The measurement we use is cost-to-income, which refers to our operating profit for our business size and cost base. A cost-to-income ratio of about 46-47% means one has an excellent operating profit ratio. In the past, a high level of impairments affected this figure, and we still have a high level in 2018; however, the level is lower than before and our profits have increased. The main tools to maintain and develop our profitability are an excellent cost-to-income ratio and a solid operating profit base, coupled with normalizing our impairment level over the coming years. We are doing this very consistently, with decreases in our NPL book. We have also seen our business and customer volumes increasing since 2017. This year we will gain in net terms more than 300k customers, more than 100k in Portugal. On the other side, we also expect to see normalization of interest rates. Together, these factors give a reasonably good perspective for 2018 and 2019.

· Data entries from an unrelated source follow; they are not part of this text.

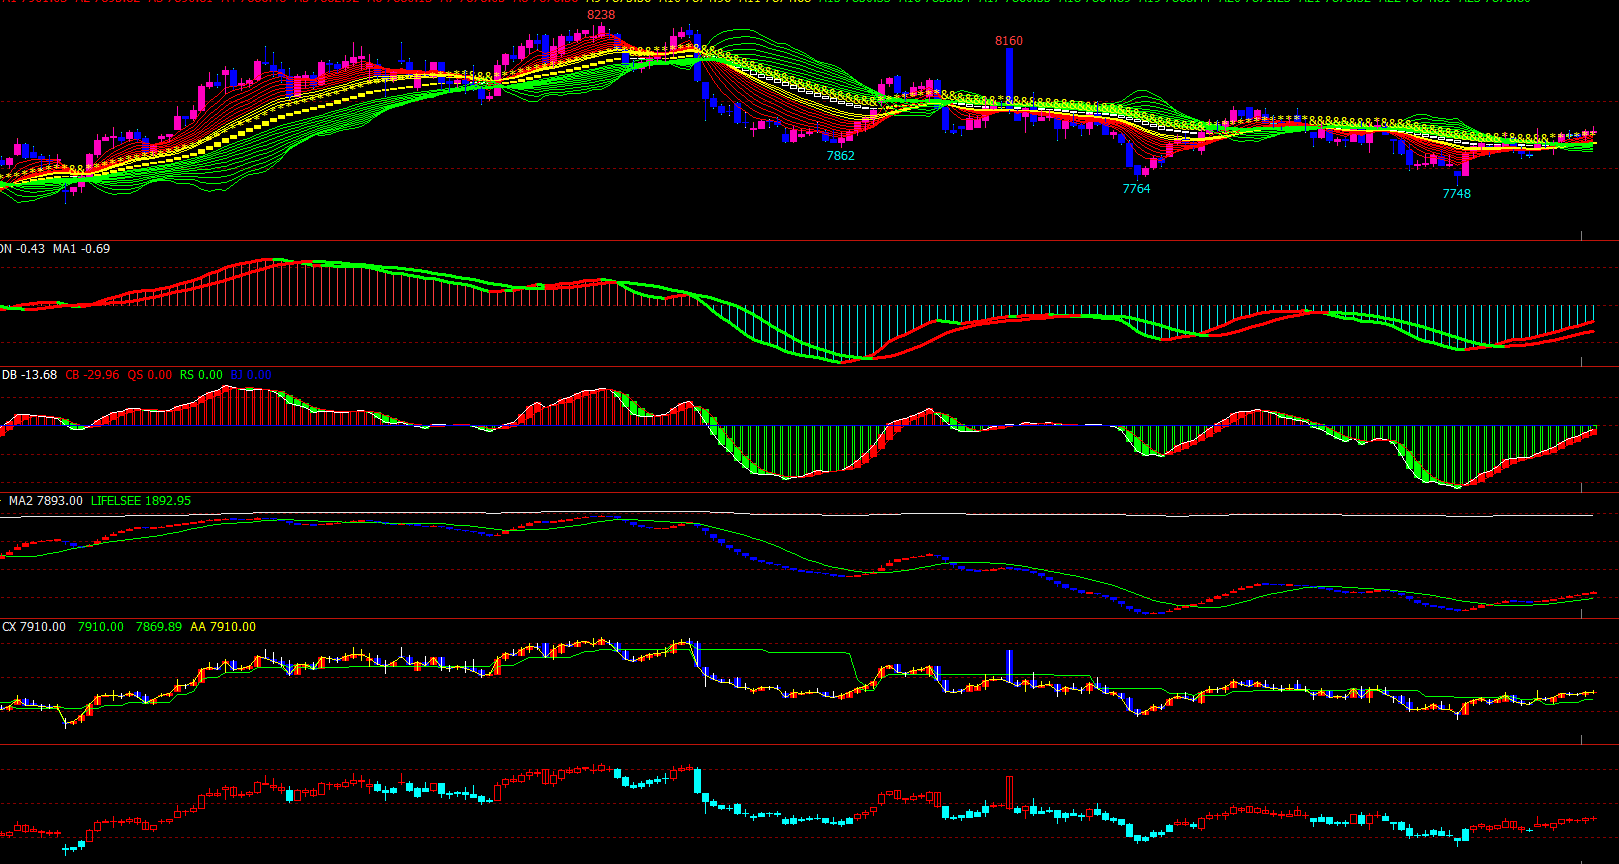
Task: Select the 7764 low price label
Action: tap(1136, 189)
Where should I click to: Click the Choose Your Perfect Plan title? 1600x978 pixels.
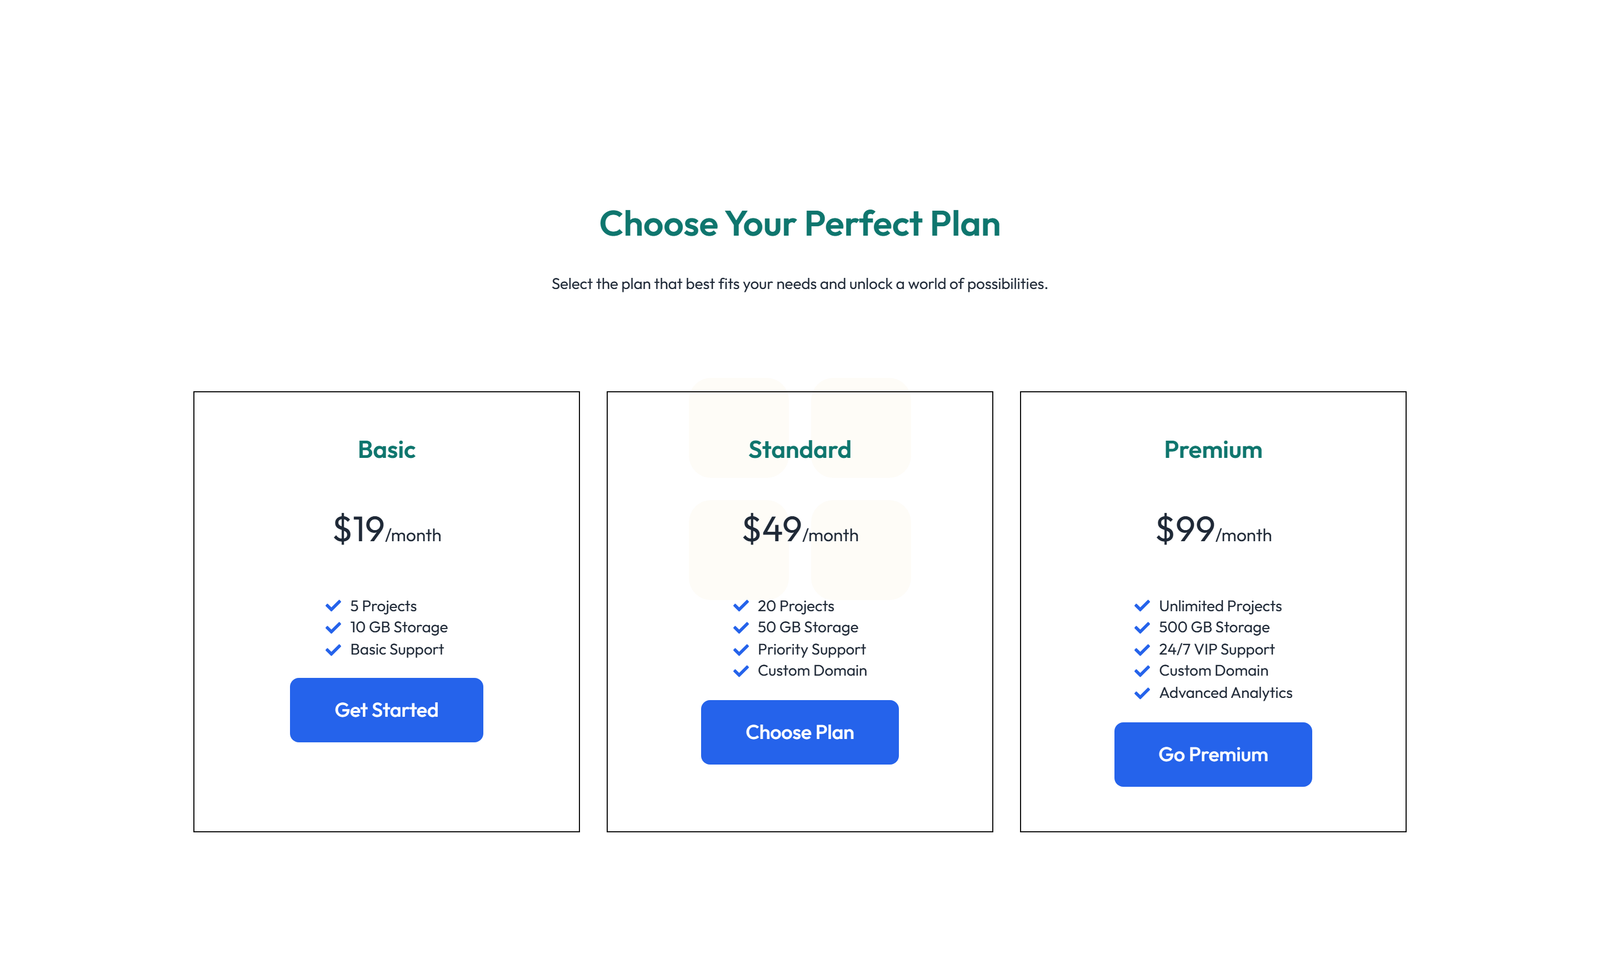[x=799, y=224]
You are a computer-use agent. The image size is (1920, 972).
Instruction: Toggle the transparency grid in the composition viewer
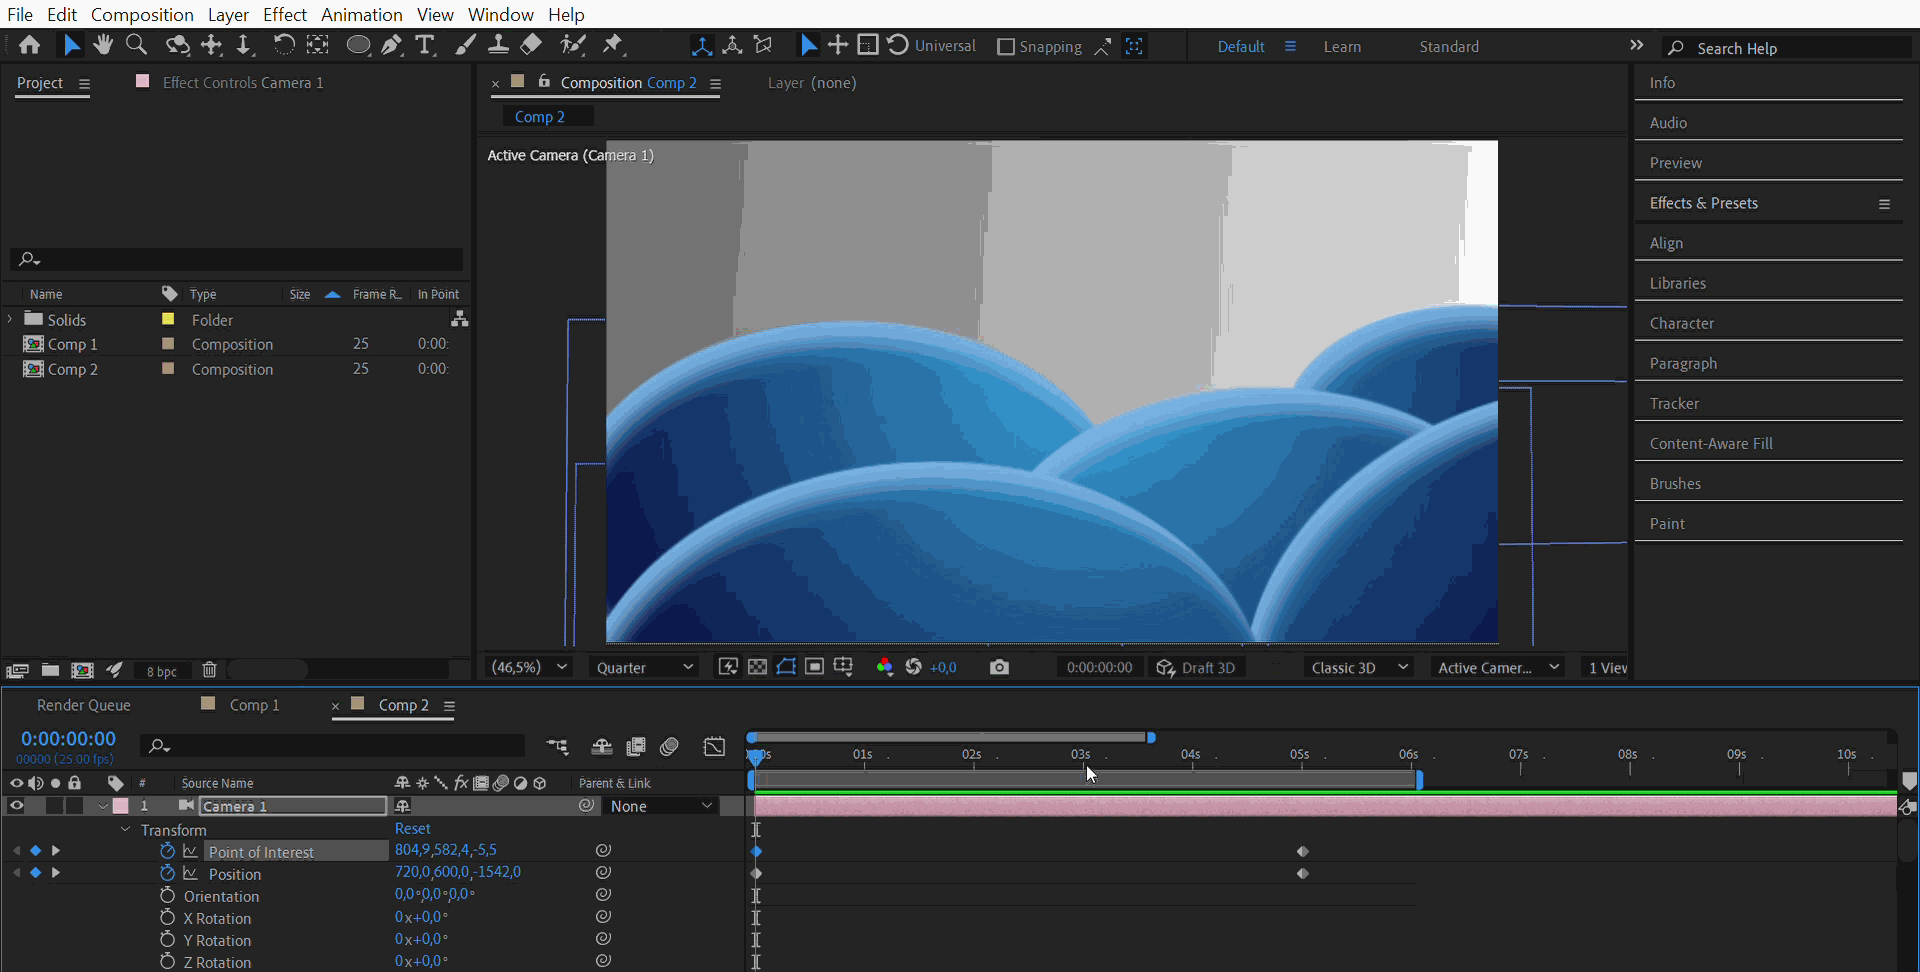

We want to remain close to our customers and better understand their needs and respond to those on a proactive basis, which has resulted in Millennium bcp having the least number of customer complaints. Improvement is also a continuous process for us, along with ongoing improvements to our processes from what is already a great starting point.
It is difficult to do business in Portugal if one only focuses on the local market because it is a relatively small market in terms of size. The country has a great environment for business, with the exception of some tax rates that are higher than in other countries and the time to complete judicial processes; however, one can negotiate a special tax agreement if they are involved in foreign investment. Portugal offers excellent work and language skills and infrastructure in terms of communications, higher education, and road transport. It also offers a greater quality of life.
In 2019, we want to maintain our excellent position with a strong operating profit and a further reduction of our non-performing assets and loans. We want to continue to reduce our impairment levels and improve our results. We want to make excellent inroads in our investment in digital technology and evolution, for which Millennium bcp is well positioned.